Disclaimer: I am not a lawyer and this isn't legal advice.

Is it still required to download the entire 300MB+ Boost library to use a small section of it, like odeint for example? This has always been the "joke" that prevents me from taking it seriously.
The latest release is a 70-80MB download (depending on archive type). Where are you getting 300MB from? The uncompressed size?
If so, I must have been out of date. I just checked, and the archive is 635MB uncompressed. The joke continues.

It's amazing that people on StackOverflow suggest using this package for things as simple as sort functions.

Boost is not a package. It is a collection of packages.

If you're using any kind of sane package manager for your builds - NuGet on Win32, distro-specific package managers on Unix etc - that's exactly how it is presented. So you don't take a dependency on Boost - you take a dependency on boost-filesystem, or boost-regex, or boost-date_time etc.

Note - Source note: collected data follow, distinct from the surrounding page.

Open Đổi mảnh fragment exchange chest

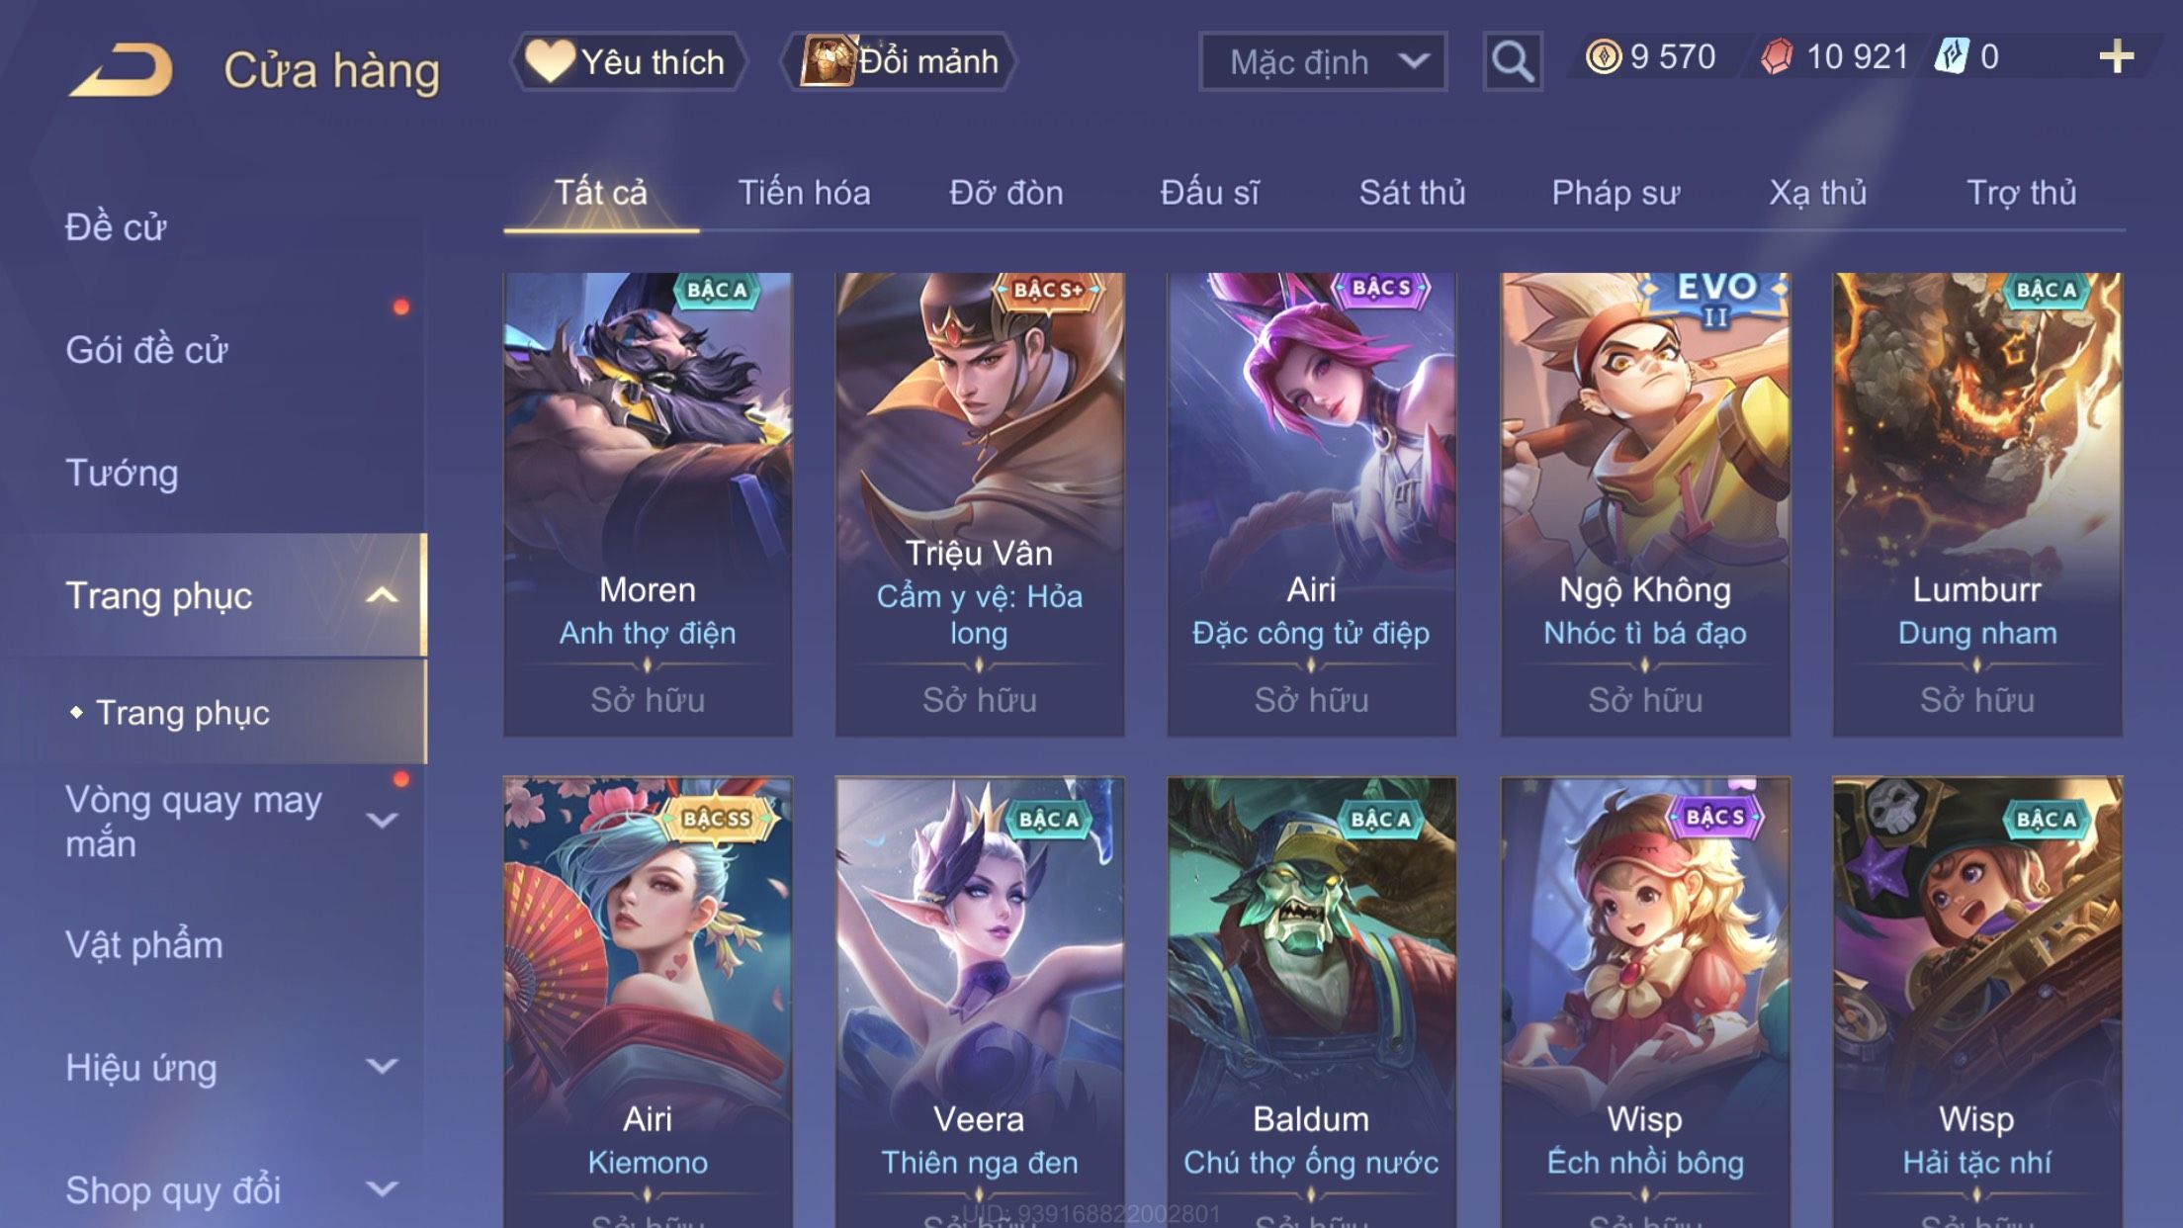tap(898, 61)
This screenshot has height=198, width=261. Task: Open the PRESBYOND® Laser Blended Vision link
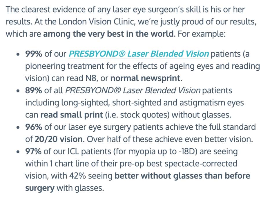point(139,54)
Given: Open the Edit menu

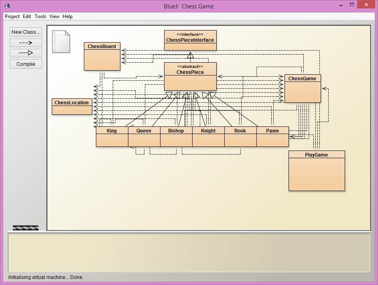Looking at the screenshot, I should pyautogui.click(x=27, y=16).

300 MB is nothing today and I would guess that almost all of us can download it in less than a minute, so where is the problem?
Almost everyone who happens to live in Silicon Valley, sure. Others are not so lucky and have 1mb/s download speed.
Do most people have download speeds greater than 5MB/s?
Isn't the download speed of a typical cable internet connection in the tens of Mbps?

On the east coast I pay about $70 per month for about 50mbps.

I would be interested to here if suburbs elsewhere in the country have it much worse (or much better).

300KB/s here (NYC).
Cable? What ISP? Similar price?
It's not only the technical size that's the problem. It's the phycological complexity of the software that strays people away from it, and the filesize is an indicator for that. It tells me that the developers aren't opposed to add any feature they feel like, creating overengineered and bloated software.
If you consider tests and documentation excess baggage, you are not qualified to have anything to do with things as simple as sort functions.
There is no need to be rude.
The only rudeness I see is towards the Boost project, from hipsters disparaging what is simply above their intellectual level.
Perhaps if you stop being pretentious and start listening to criticism with an open ear, the criticism will make sense.
When this article refers to the term "modern C++" it seems to be talking about Andrei Alexandrescu's now 16 year old notion of modern C++ [1], not the C++11 and newer notion [2].

[1] Addmittedly, Andrei's notion is still completely relevant today (and still, imo, the best C++ book available) but I don't think it's what most people think of when they hear the term "modern c++" these days. - https://en.wikipedia.org/wiki/Modern_C%2B%2B_Design

[2] https://github.com/isocpp/CppCoreGuidelines/blob/master/CppC...

Boost really crossed the limits of what's reasonably possible in C++, imho. I wonder if language designers have taken notice.
Microsoft which provide such a standard non-conforming compiler related to the term "Modern C++"? Ugh.
Microsoft is actually the commercial C++ vendor with the best support for ANSI C++.

http://en.cppreference.com/w/cpp/compiler_support

Many people seem to forget there is a world outside clang and gcc.

Am I reading that chart wrong? From that page it looks to me like MSVC is quite a bit behind gcc and clang when it comes to feature support.
"quite a bit behind" ...for C++ 2017?
My point was comparing to other commercial C++ vendors, many of whom are the only option in certain types of projects.
There are a number of very valuable boost libraries and I don't think anyone would deny that it's been good for the language. However, to achieve that second goal, the website and documentation need some serious work. It can be difficult to pick up a new boost library and hit the ground running.